# Greg Oden @ 310 lbs



## MAS RipCity (Feb 22, 2003)

Just heard Greg Anthony say this on NBA Fastbreak...apparently he was talked to Oden a few days ago...this is awesome..just make sure he is adding strength to the lower body too. He is going to come in right away and be a BEAST on the glass and a BEAST on the defensive end.


----------



## ehizzy3 (Jun 12, 2006)

what was shaq during the three-peat?


----------



## HispanicCausinPanic (Jul 2, 2005)

ehizzy3 said:


> what was shaq during the three-peat?


745 lbs!


----------



## MAS RipCity (Feb 22, 2003)

I have full faith in Bobby Medina and his abilities and judgments. He knows what he is doing with Oden and I am justso impressed with Greg's will and desire to rehab this injury.


----------



## croco (Feb 14, 2005)

310 ? Seriously ?


----------



## Talkhard (May 13, 2003)

MAS RipCity said:


> Just heard Greg Anthony say this on NBA Fastbreak...apparently he was talked to Oden a few days ago...this is awesome..


The Blazer coaches don't think so. I read somewhere that they are working with Oden to get his weight down.


----------



## blue32 (Jan 13, 2006)

i doubt that he's three ten....


----------



## MAS RipCity (Feb 22, 2003)

I'm just telling you what I heard..


----------



## Dan (Dec 30, 2002)

I really doubt that Greg is 310. Also, I think Bobby Medina, and not Nate McMillan, knows what is good or bad for Oden.


----------



## NewAgeBaller (Jan 8, 2007)

Same, I doubt Oden's 310 and don't think it'd be good for him.


----------



## King Sancho Fantastic (Jul 19, 2005)

i doubt it but if he is, its a bad thing imo. All that weight on an already surgically repaired knee could prove to be problematic. Shaq during the repeat was 300 plus pounds but he didnt really need to be and Phil was always trying to get him to lose weight.


----------



## R-Star (Jun 13, 2002)

310 is not going to make him "a beast on the glass". Added weight is not going to help him get rebounds.
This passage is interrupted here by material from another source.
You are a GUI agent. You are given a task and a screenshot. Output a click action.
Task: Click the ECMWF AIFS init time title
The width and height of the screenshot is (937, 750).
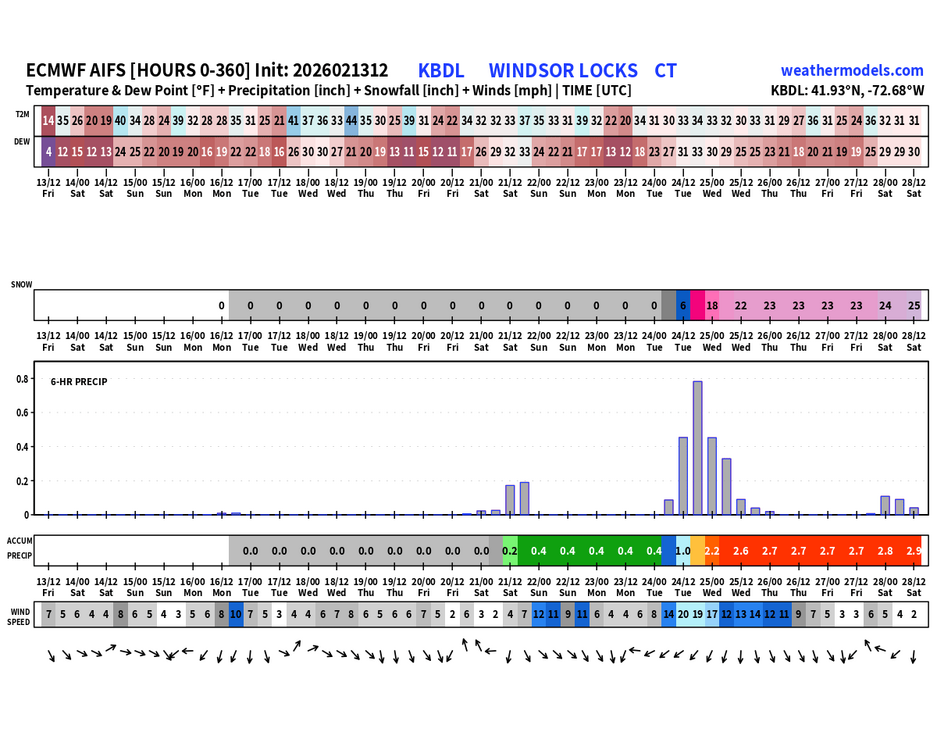(x=206, y=70)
Theres a difference from being solid in the paint and having too much weight to get a good verticle. Hope hes not 310, thats not good news for his knee.


----------



## Mr. Hobbes (Jul 1, 2005)

I don't get how it's a good idea to put on any weight at all during rehab from a surgically repaired knee.


----------



## OntheRocks (Jun 15, 2005)

Yeah, I was watching ESPN as well "NBA Coast to Coast" to be exact, and they had a huge segment on the Blazers, really really great to see, but yes Indeed he did say that Greg Oden whispered in Anthony's ear that he was up to 310 all muscle... However I am not stoked regarding this either.... I do hope that it all works out for the best... I am SOOOO excited about my blazers and if Oden never gets to play because of poor weight managment that would be a huge waste.


----------



## Sonny-Canzano (Oct 20, 2007)

Key things to keep in mind for those saying it's a bad thing. Going into his freshman year Greg was 275 lbs. Towards the tail end of the season to the time he finally had his tonsils removed, Greg had lost nearly 20 lbs from a horrific case of tonsillitis. 
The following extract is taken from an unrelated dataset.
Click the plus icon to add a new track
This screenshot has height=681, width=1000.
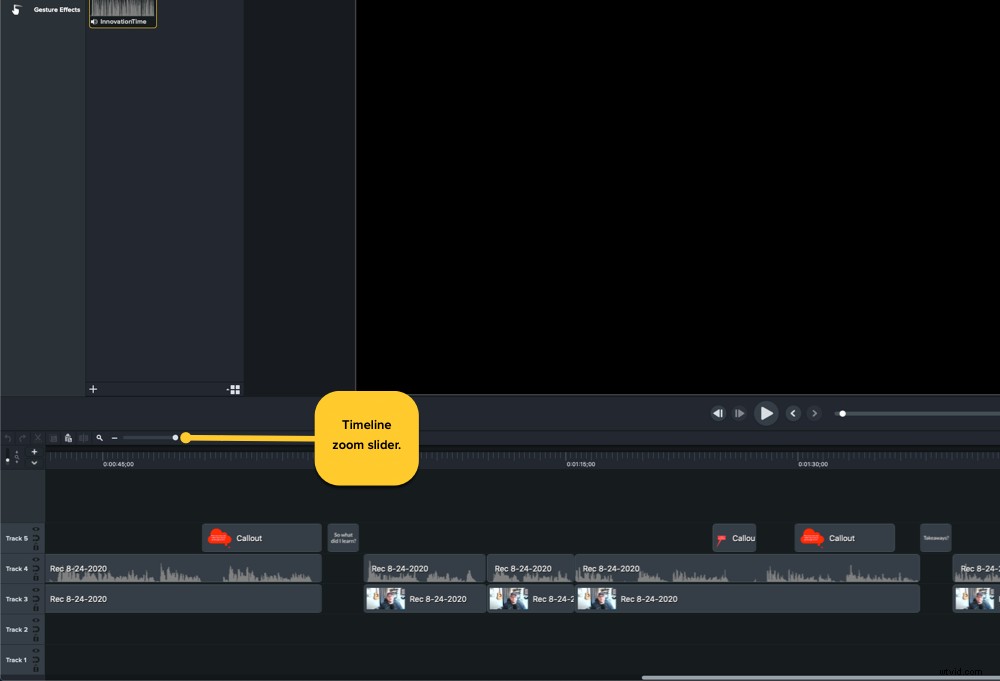click(34, 451)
He'll lose weight when he stars his cardio. 

For comparison sake:

Going into his Rookie year:

Dwight Howard: 6'10" 240 lbs
Present Dwight Howard: 6'10" 270 lbs
+30

Going into his freshman year:

Greg Oden: 7'0" 275 lbs
Present Greg Oden: 7'0" 310 lbs of all muscle. 
+35


----------



## R-Star (Jun 13, 2002)

I love how I keep hearing "all muscle". Is the muscle growing around his knee? Because thats the only reason any of us are worried, because its a lot of weight for a damaged knee, muscle or not.


----------



## It's_GO_Time (Oct 13, 2005)

I'm guessing the rehab team is well aware of what is appropraite weight and where he needs to be at each stage of this long rehab.
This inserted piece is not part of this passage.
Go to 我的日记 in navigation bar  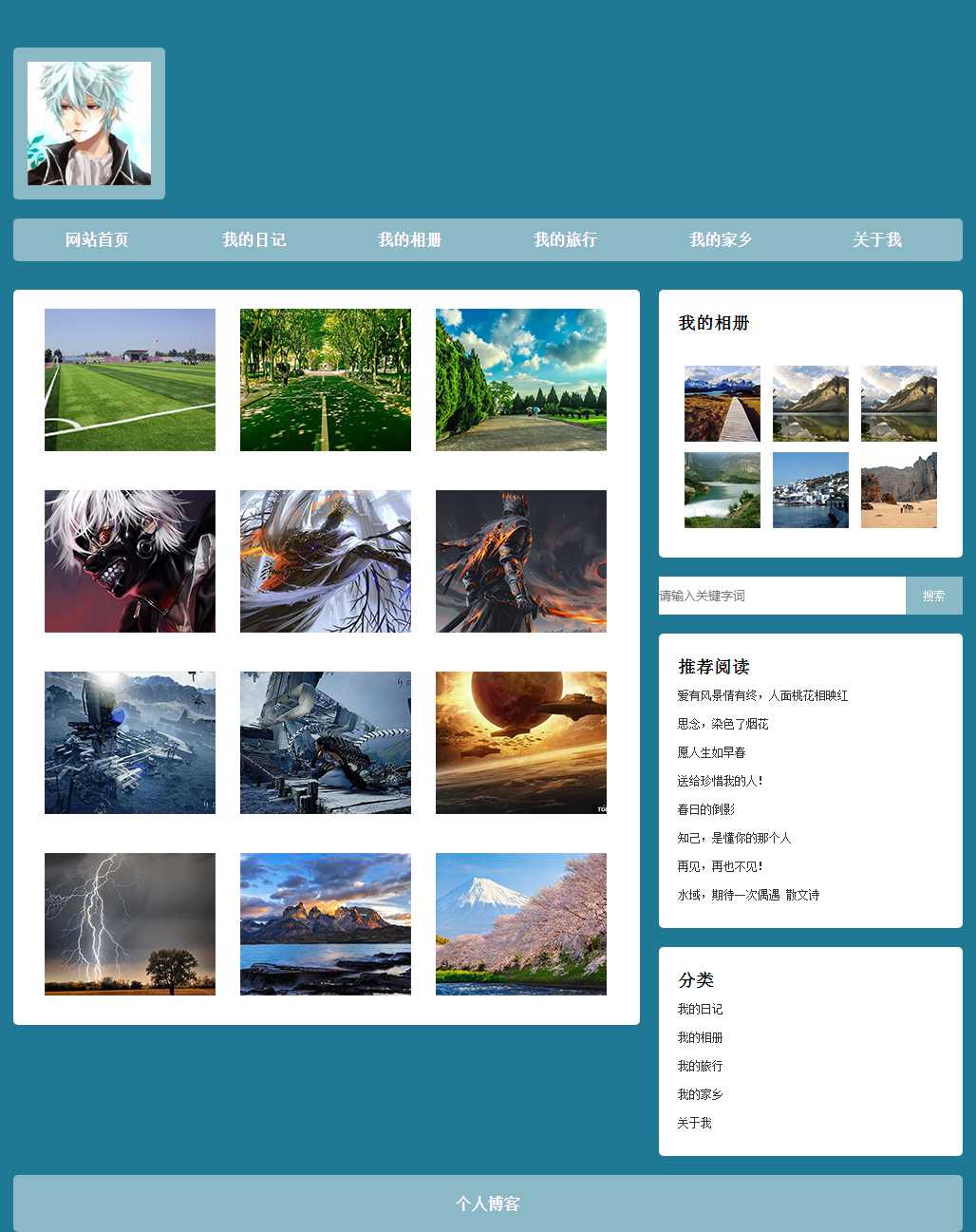click(253, 240)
In the mean time, I'm picturing this brick wall planted in the lane. I don't think there are many in the league who are going to want to take to the lane in some slashing, flying shot against Oden. . . it's going to hurt . . . about 310 lbs of hurt. :biggrin:


----------



## STOMP (Jan 1, 2003)

Whatever... 

he's reportedly going after it pretty hard with the Blazer trainers and I'm sure that a smart guy like Greg is doing what he supposed to be doing... and possibly pulling Greg Anthony's leg for laughs. 

I love it how posters know whats his best weight is though... thats comforting :smile:

STOMP


----------



## MAS RipCity (Feb 22, 2003)

exactly, we don't know what's best. Medina does. If he's 310 or 270...whatever..we know it's for the best.


----------



## alext42083 (Nov 7, 2003)

Whoa. 310 is enormous if true.. but I highly doubt it.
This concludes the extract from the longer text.